Fort Recovery had very few changes to any of its three winter sports teams. Everyone locally was able to complete their respective seasons.

We did it.



Welcome back

When news broke of his hiring back in April, the buzz around coach Jerry Bomholt and the JCHS boys basketball program began.

Unfortunately, few casual fans got to watch the man in action for his second stint leading the Patriots because of the pandemic.

In due time, however, they will.

I just wish more people got the same glimpse of him that I had this season.

Bomholt has had limited time with his team. Their normal summer slate of workouts and scrimmages were scrapped. Then, when it was time to get the season underway, they were sidelined as the old ball coach contracted COVID-19. Two other positive tests put the season on hold.

In spite of all working against him getting acclimated with his new squad, Bomholt poured everything he had into the boys. The emotion in his voice when speaking with media following games was an indication of how much he loved his players.

It didn’t matter if it was after a victory or defeat, sometimes it seemed talking about the team was going to bring him to tears. Tuesday’s loss to Delta in the sectional opener was the closest he’s come to breaking down after a game. It wouldn’t have been the first time this year he’s been brought to tears in an interview.

We’re glad to have you back, coach.



Youth movement

There’s a good chance you didn’t get to catch the Jay County wrestling team in action this season because of the attendance restrictions.

Next year, when hopefully there will be a sense of normalcy again, go catch a meet.

This is not a suggestion. It’s a demand.

The youth movement among the Patriot wrestling team is in full force.

Cody Rowles, Tony Wood and Cameron Clark — all freshmen — qualified for the state finals. In the 45-plus years of the JCHS wrestling program, only two others have represented the Patriots at the state tournament as freshmen. One of them, Ethan Reiley, is still in the program (he’s a sophomore now).

Fellow freshman Taye Curtis, Conner Specht and Bryce Wenk made a name for themselves as well and are on the verge of deep tournament runs.

And AJ Myers, who is an eighth grader this year, was a middle school state champion in January and will be joining the high school team next season.

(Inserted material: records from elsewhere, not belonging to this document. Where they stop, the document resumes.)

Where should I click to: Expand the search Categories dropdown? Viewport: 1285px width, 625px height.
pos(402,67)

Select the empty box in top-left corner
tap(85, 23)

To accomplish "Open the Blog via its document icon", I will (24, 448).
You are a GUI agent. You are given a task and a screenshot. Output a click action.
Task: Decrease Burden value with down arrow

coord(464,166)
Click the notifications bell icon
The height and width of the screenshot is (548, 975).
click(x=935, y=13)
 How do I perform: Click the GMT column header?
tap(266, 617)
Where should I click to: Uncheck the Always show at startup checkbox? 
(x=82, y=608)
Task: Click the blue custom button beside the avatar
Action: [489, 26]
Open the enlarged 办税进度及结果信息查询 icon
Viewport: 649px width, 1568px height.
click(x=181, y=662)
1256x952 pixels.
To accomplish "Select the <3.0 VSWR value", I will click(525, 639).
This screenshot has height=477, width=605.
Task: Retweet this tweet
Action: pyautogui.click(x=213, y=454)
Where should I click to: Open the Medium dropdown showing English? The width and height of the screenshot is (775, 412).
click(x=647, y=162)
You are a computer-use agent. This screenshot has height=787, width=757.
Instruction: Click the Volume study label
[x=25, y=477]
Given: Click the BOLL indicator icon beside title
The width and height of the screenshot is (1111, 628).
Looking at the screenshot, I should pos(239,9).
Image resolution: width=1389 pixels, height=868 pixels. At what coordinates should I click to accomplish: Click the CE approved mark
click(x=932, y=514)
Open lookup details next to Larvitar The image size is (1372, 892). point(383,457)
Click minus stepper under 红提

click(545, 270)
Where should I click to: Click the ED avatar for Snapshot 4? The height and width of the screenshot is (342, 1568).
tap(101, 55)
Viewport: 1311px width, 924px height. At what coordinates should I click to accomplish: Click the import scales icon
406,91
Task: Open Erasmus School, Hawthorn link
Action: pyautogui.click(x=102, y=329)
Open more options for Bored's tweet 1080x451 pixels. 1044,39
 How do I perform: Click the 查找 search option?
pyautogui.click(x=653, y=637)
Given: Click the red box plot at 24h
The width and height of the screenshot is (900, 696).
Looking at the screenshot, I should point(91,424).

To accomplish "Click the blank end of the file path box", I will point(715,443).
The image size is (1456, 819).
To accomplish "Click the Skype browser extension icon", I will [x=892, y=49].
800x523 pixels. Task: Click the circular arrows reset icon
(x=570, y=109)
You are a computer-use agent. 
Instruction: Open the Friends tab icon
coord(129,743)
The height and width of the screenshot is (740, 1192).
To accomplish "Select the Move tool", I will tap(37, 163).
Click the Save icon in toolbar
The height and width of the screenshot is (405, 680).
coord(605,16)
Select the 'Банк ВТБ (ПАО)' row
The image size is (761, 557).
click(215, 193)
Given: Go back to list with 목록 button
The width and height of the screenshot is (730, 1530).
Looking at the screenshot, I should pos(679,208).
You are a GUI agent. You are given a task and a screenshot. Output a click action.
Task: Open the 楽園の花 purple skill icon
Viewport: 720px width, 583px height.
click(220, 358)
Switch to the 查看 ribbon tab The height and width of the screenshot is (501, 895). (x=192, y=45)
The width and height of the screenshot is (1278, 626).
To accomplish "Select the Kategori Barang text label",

This team has become a must-watch.



Good girls

They’ve graced this space once already this year, but it bears reiterating: Jay County’s girls basketball team was one of the most fun hoops teams to watch these last eight seasons.

The Patriots were perhaps the nicest group of girls anyone would want to be around, and it started with the team’s two seniors, Aubrie Schwieterman and Grace Saxman.

Don’t be deceived by the niceness, however. Once the game was underway, these girls were among the fiercest competitors. Schwieterman just might rip off a limb trying to steal the ball away from someone if the rules allowed it. She knew how to control that intensity like a light switch.

But the way the team seemed to have someone step up at just the right moment made each game a treat. It was always a question of who it was going to be on any given night.

Yes, the likelihood of it being Renna Schwieterman — she’s on pace to become the school’s all-time leading scorer — was pretty high, but other girls got in on the action too.

At times it seemed as if we wouldn’t have a fall sports season, let alone a winter one as well. Nevertheless, we’re two-thirds of the way through the high school sports calendar year.

With the winter season — full of much to celebrate in terms of the Patriots and Indians — behind us, let’s spring anew in a couple weeks as we head outdoors to baseball and softball diamonds, tracks, tennis courts and golf courses.